Monday, March 18, 2013

Fr. Franz Jalics, S.J., “I Wish Pope Francis God’s Blessings For His Office.”

Father Franz Jalics, a Hungarian-born priest living at a retreat in Bavaria, southern Germany, said that he met Jorge Bergoglio years after his detention and the pair “hugged solemnly” after celebrating Mass together in Argentina. Father Jalics said that he was arrested initially because one of his lay helpers in a poor slum in Buenos Aires had joined the opposition guerrillas, putting him and fellow priest, the late Father Orlando Yorio, under suspicion. Father Jalics added that, after five days, one of his interrogators said that he would be released, only for the two priests to be inexplicably kept handcuffed and blindfolded in custody for five months. “I cannot make a statement on the role in these events of P. Bergoglio,” Father Jalics said in his statement. His reluctance to give more details on his view of Cardinal Bergoglio’s role in the events of 1976 is likely to fuel suspicions in the light of a document discovered by the investigative journalist Horacio Verbitsky and included in his book The Silence. Signed by a regime official, Anselmo Orcoyen, it suggests that Cardinal Bergoglio was the source of information to the regime on Father Jalics. The typewritten memo from December 1976 listed information on Father Jalics, including “conflicts of obedience”, details of his six-month detention over “suspected guerrilla contacts” and the priest’s refusal of orders to leave the community in which he worked. The memo states that the information “was supplied... by Father Bergoglio”.
 
Mr Verbitsky also quoted a letter written by Father Yorio in Rome in November 1977, in which the priest suggested that Card. Bergoglio was the man who had denounced them. In his statement, Father Jalics said: “In 1974, moved by the inner desire to live the gospel and raise awareness about the terrible poverty, and with the permission of Archbishop Aramburu and the then Provincial Fr Jorge Mario Bergoglio, I entered with a colleague into a favela [slum]. “We had no contact with the junta or the guerrillas… but we lost touch with one of our lay collaborators, who joined the guerrillas.
“After nine months he was captured by the soldiers of the junta and interrogated, and they found out that he was with us. On the assumption that we were dealing with the guerrillas, we were arrested. “After a five-day interrogation, the officer in charge spoke these words: ‘Fathers, you have no guilt. I will therefore arrange that you can go back to the slums.’ “Despite this commitment, we were then for some inexplicable reason kept in custody for five months, blindfolded and handcuffed.
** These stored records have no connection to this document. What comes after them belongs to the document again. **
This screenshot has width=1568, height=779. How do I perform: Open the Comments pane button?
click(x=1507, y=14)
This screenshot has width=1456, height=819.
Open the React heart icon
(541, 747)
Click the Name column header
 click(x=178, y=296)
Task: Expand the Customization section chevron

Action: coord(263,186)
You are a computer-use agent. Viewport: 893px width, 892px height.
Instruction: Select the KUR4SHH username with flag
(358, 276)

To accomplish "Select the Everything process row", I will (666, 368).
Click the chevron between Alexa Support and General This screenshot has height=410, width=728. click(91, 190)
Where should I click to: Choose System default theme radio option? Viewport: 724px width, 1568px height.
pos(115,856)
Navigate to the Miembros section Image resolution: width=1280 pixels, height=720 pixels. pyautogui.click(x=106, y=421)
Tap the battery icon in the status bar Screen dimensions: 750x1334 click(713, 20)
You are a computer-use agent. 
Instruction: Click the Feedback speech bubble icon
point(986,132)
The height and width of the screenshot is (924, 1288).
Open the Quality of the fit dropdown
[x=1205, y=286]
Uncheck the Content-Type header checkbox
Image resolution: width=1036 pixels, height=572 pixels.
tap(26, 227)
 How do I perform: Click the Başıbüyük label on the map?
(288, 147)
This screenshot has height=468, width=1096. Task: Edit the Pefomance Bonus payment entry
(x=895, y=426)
I cannot make a statement on the role in these events of P. Bergoglio.” Father Jalics then added that he was able to speak about these events many years later when Father Bergoglio was Archbishop of Buenos Aires, without giving details of their discussion. He ended his statement by declaring: “I wish Pope Francis God’s blessings for his office.”
The Vatican on Friday rejected as “defamatory” claims that Pope Francis did not do enough in his past to save two priests kidnapped and tortured by the Argentinian military junta. “There has never been a credible, concrete accusation against him. The Argentinian justice system... has never charged him with anything,” Vatican spokesman Federico Lombardi said.